Bulk RNA-seq and analysis

We harvested Tomato+ articular chondrocytes formed by injected Prrx1-lineage iWAT MSCs from KOA mice and age -and sex-matched Prrx1-Cre; R26tdTomato mice. Three mice were used in either sample. RNA-seq was performed by BGI using the Illumina system. Bulk RNA-Seq data analysis was performed as follows: (1) Data filtering, the raw data obtained from sequencing was filtered using SOAPnuke (v1.5.6) to filter out 1) reads containing adapter (adapter contamination); 2) reads with an unknown base N content greater than 5%, and 3) low-quality reads (reads with a mass value of less than 15 and more than 20% of the total base number of the reads are low-quality reads) to obtain clean data. Follow-up use of Dr. Tom’s Multi-Omics Data Mining (https://biosys.bgi.com) Department conducts data analysis, mapping and mining. (2) Differential gene analysis was performed, and the clean data was aligned to the reference genome using HISAT2 (v2.1.0) software. Use Bowtie2 (v2.3.4.3) to align the clean data to the reference gene set. Gene expression quantification was performed using RSEM (v1.3.1) software, and clustering heat maps of gene expression in different samples were plotted using pheatmap (v1.0.8). Differential gene testing was performed using DESeq2 (v1.4.5) with Q value ≤ 0.05 or FDR ≤ 0.001. (3) KEGG and GO enrichment analysis, Phyper was used to perform GO (http://www.geneontology.org/) and KEGG (https://www.kegg.jp/) enrichment analysis of differential genes, with Qvalue ≤ 0.05 as the threshold, and the definition of meeting this condition was significant enrichment in candidate genes.

Statistical analysis

All the measurements were collected by two authors who do not know the allocations of mice. The FlowJo software was used to analyze and plot the proportion of flow sorted cells.

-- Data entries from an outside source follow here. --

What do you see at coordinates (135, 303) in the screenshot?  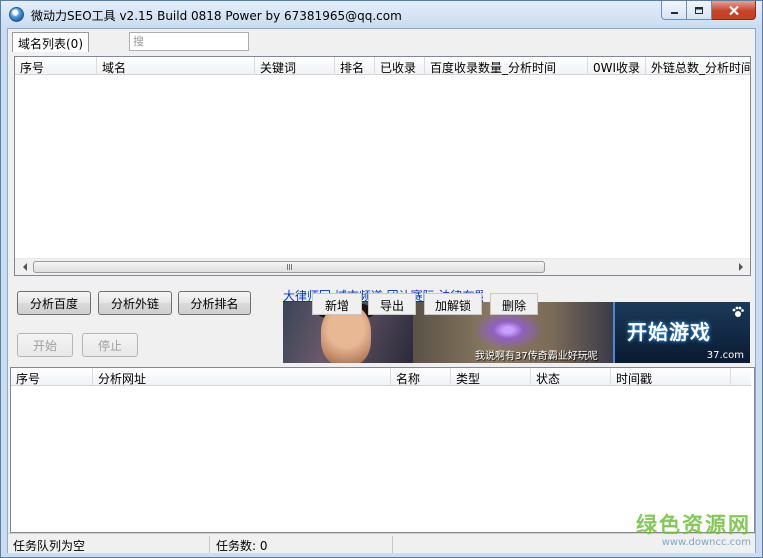 I see `analyze-links-button: 分析外链` at bounding box center [135, 303].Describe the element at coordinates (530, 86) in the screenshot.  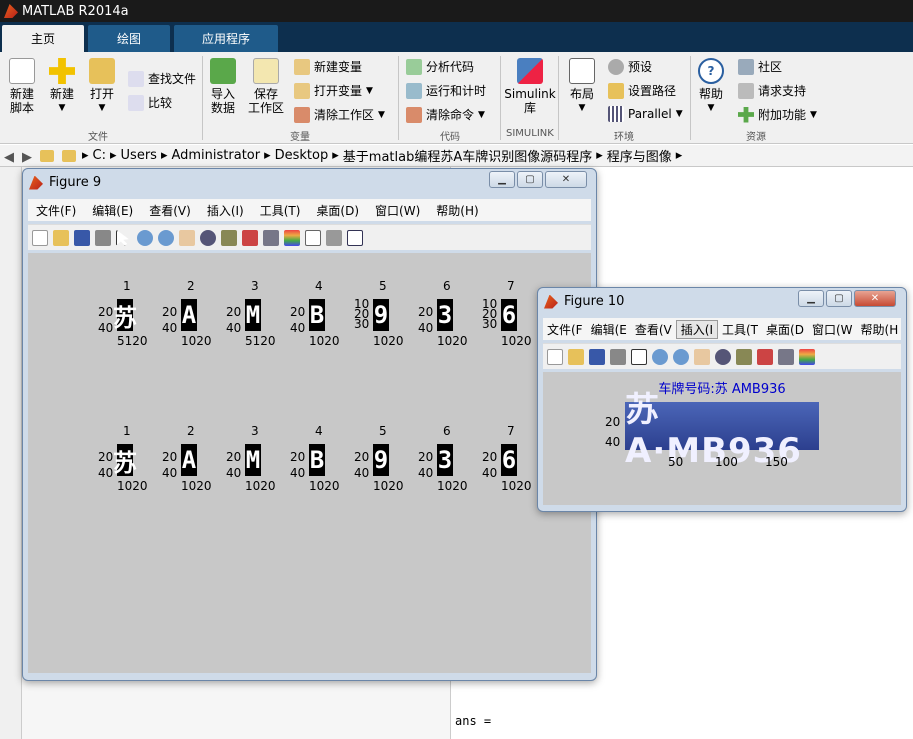
I see `simulink-library-button: Simulink 库` at that location.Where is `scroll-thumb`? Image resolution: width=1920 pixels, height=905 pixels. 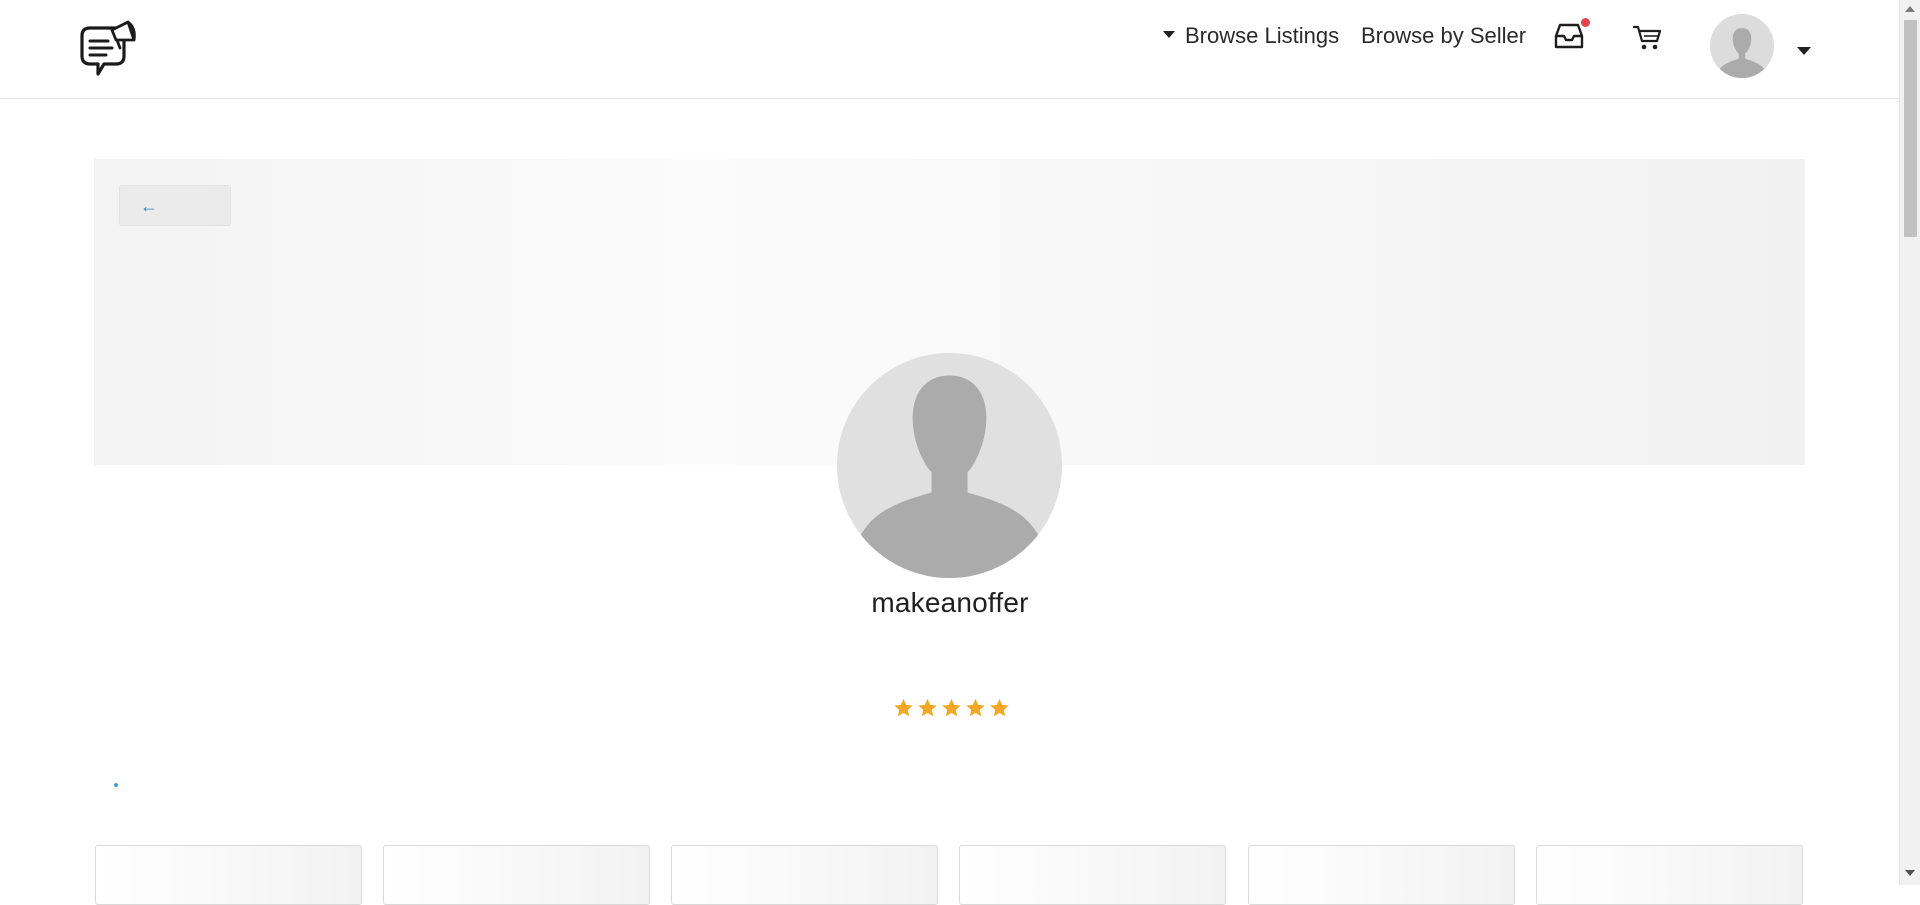 scroll-thumb is located at coordinates (1910, 128).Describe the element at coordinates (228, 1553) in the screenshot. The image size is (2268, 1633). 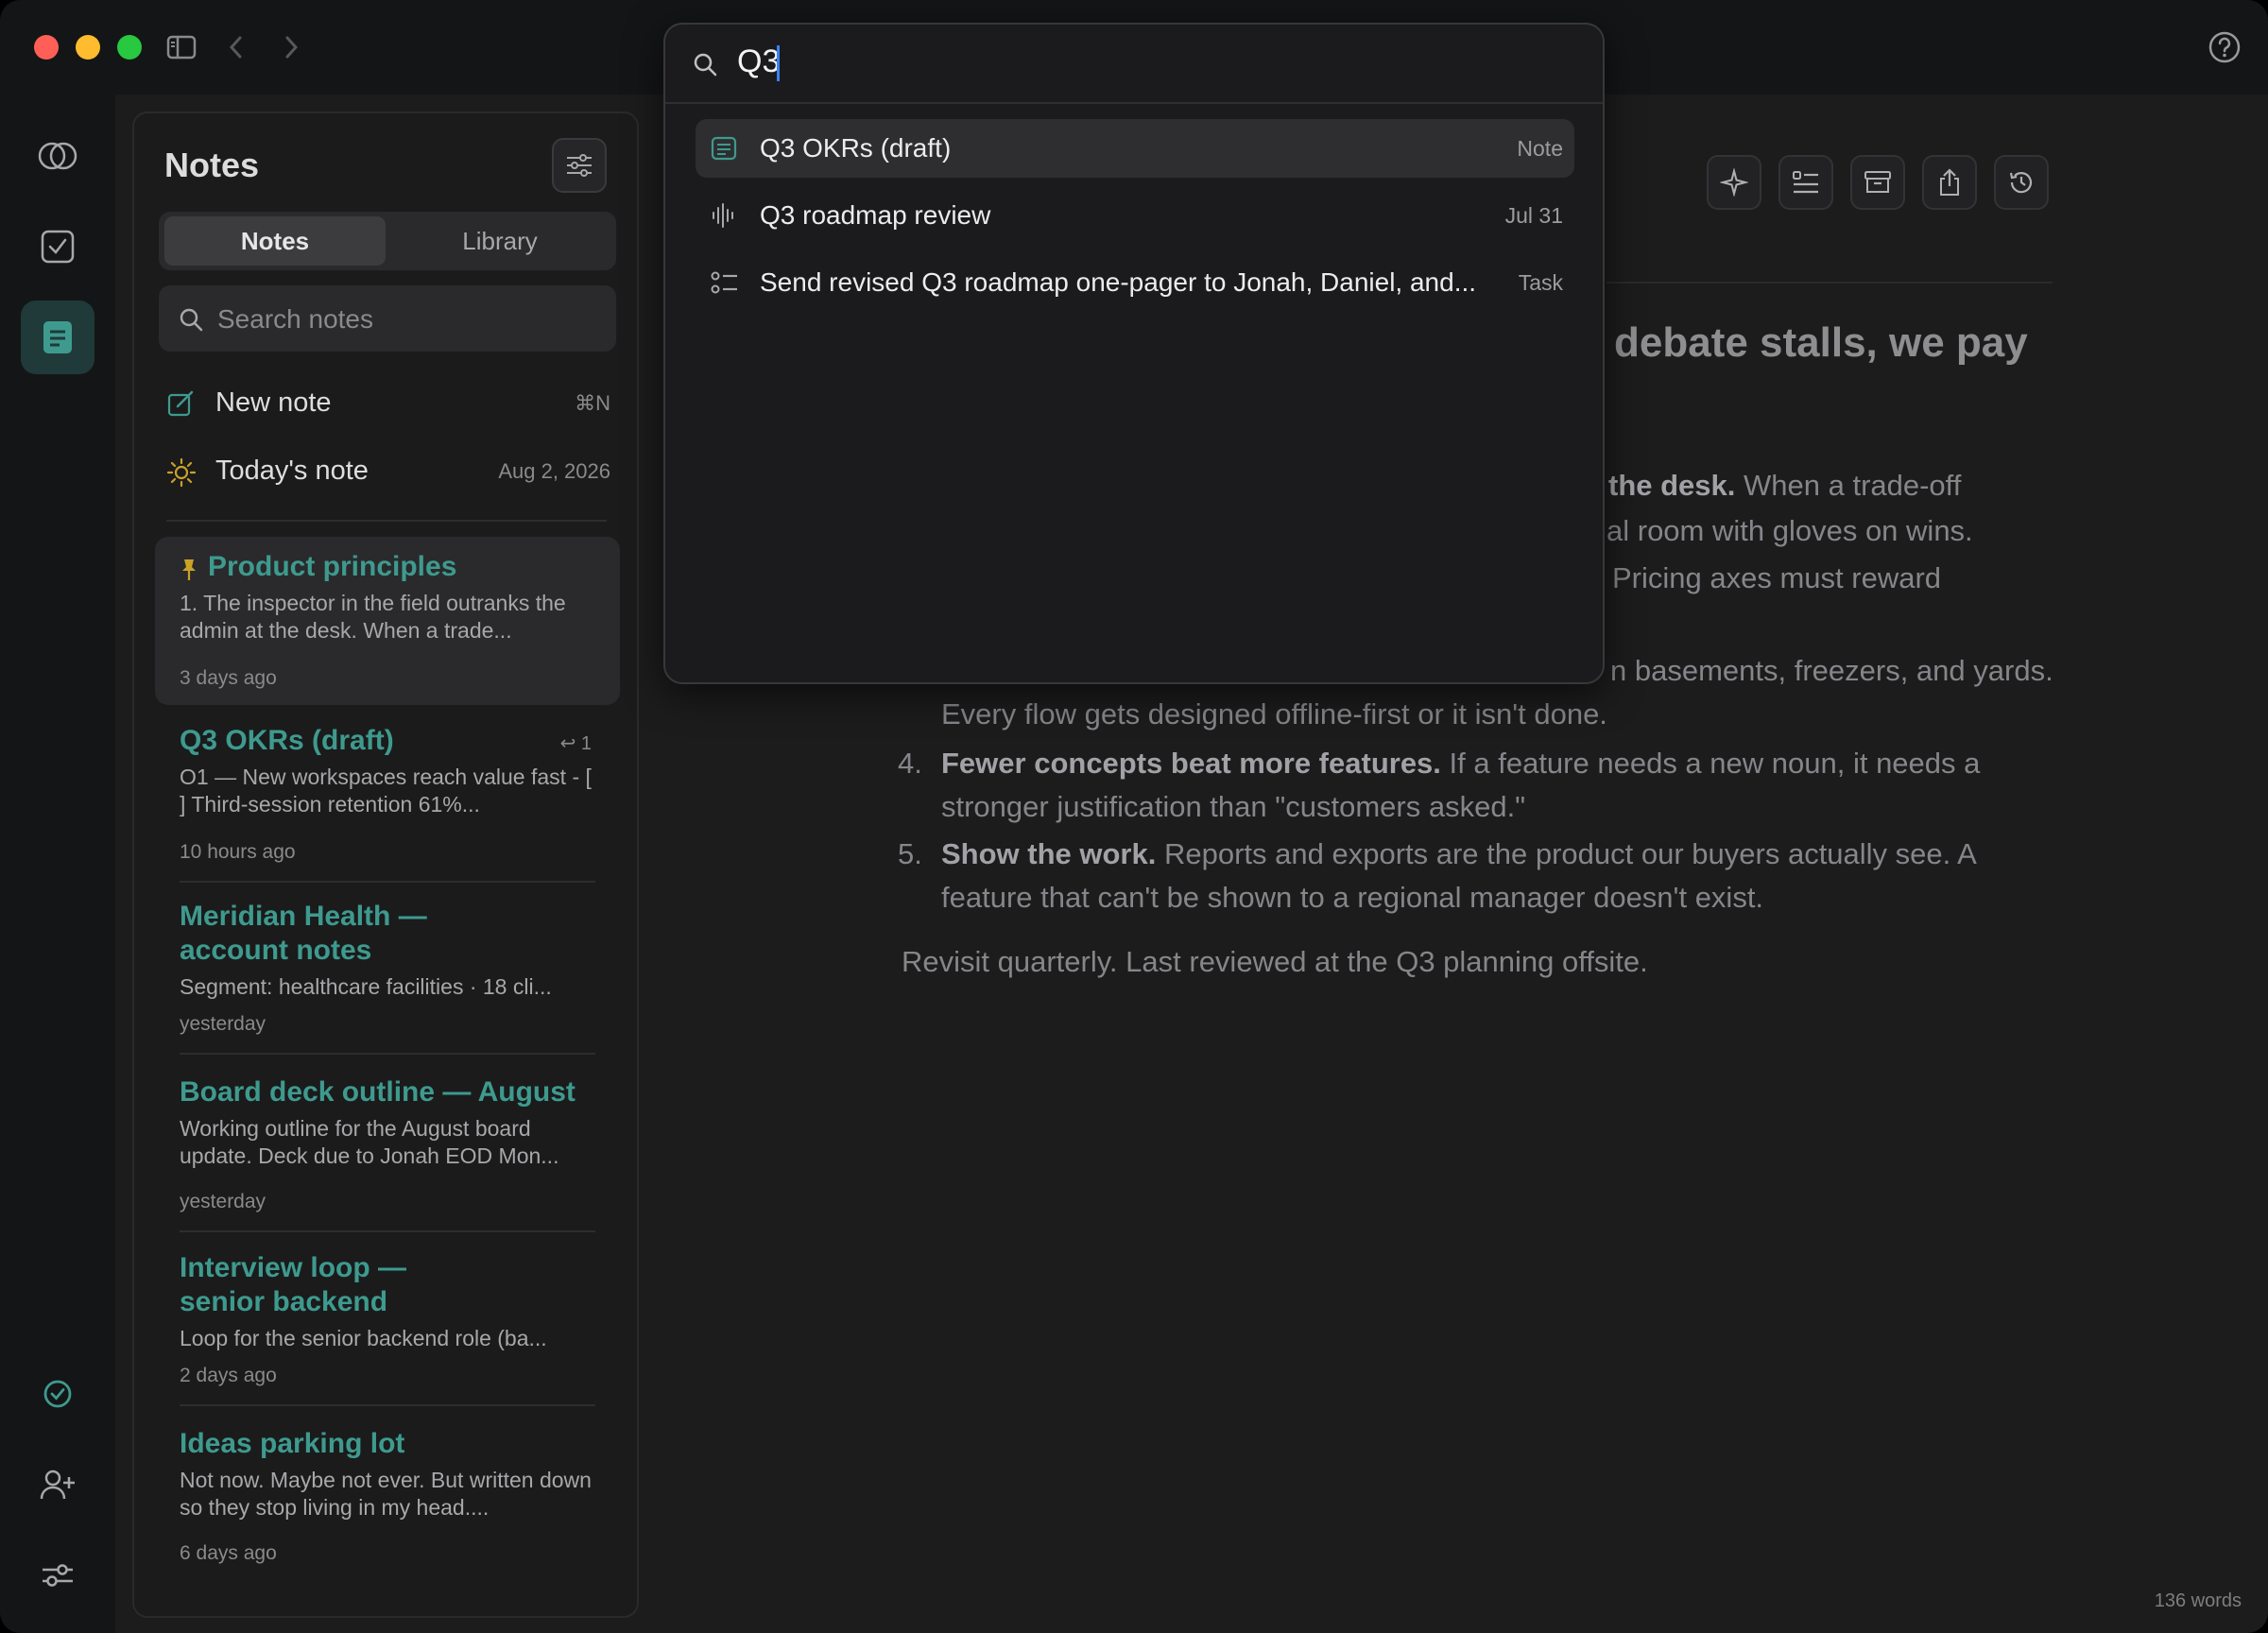
I see `note-time: 6 days ago` at that location.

The GraphPad Prism 8.0.2 software was used to analyze and plot the qPCR and immunofluorescence results. All quantitative data are presented as means ± SD unless indicated otherwise. One-way ANOVA (and nonparametric) multiple comparisons and Unpaired two-tailed Student’s t test were applied to evaluate the correlation data and p < 0.05 was considered as statistically significant. *p < 0.05, **p < 0.01, ***p < 0.001, and ****p < 0.0001. We ensure that we have not set criteria and exclusions in this study. For each analysis, we have reported the exact value of n in each experimental group.